Truck transportation jobs on a seasonally adjusted basis fell in May from April, another sign that despite higher pay and a bevy of incentives like signing bonuses, getting drivers into the seats remains a challenge.

The decline in seasonally adjusted jobs reported Friday morning by the Bureau of Labor Statistics was not matched in the category of not-seasonally adjusted jobs. Most economists look at seasonally adjusted figures but will also caution that the not-seasonally adjusted figures should not be ignored. 
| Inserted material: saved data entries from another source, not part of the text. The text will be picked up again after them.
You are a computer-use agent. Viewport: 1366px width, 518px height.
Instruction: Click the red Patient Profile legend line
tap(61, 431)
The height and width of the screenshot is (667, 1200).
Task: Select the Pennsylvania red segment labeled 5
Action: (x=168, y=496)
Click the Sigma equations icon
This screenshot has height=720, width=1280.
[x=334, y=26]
On a seasonally adjusted basis, the category of truck transportation had 1,479,700 jobs in May. That is down 1,900 from the revised April figure of 1,481,600 jobs. It also is down from the now final March figure of 1,481,000 jobs. 

But the not-seasonally adjusted numbers suggest some level of success in hiring. That came in at 1,478,600 jobs in May, a significant increase from the revised April number of 1,467,800 jobs, a gain of 10,800 jobs. 

In other highlights from the report, warehousing and storage jobs, which had softened recently after months of strong gains, rose a healthy 1,800 jobs on a seasonally adjusted basis to 1,408,800 jobs. However, the not-seasonally adjusted figure in that category fell to 1,393,200 from 1,396,600 jobs. 

Couriers and messengers rose on a seasonally adjusted basis to 1,033,000 jobs, up from 1,030,200 jobs. On a not-seasonally adjusted basis, jobs there rose by even more, up to 968,500 jobs from 959,200 jobs. 

Rail jobs increased 900 jobs on a seasonally adjusted basis, up to 144,100 jobs. 

FreightWaves will continue to report on this story over the course of the day.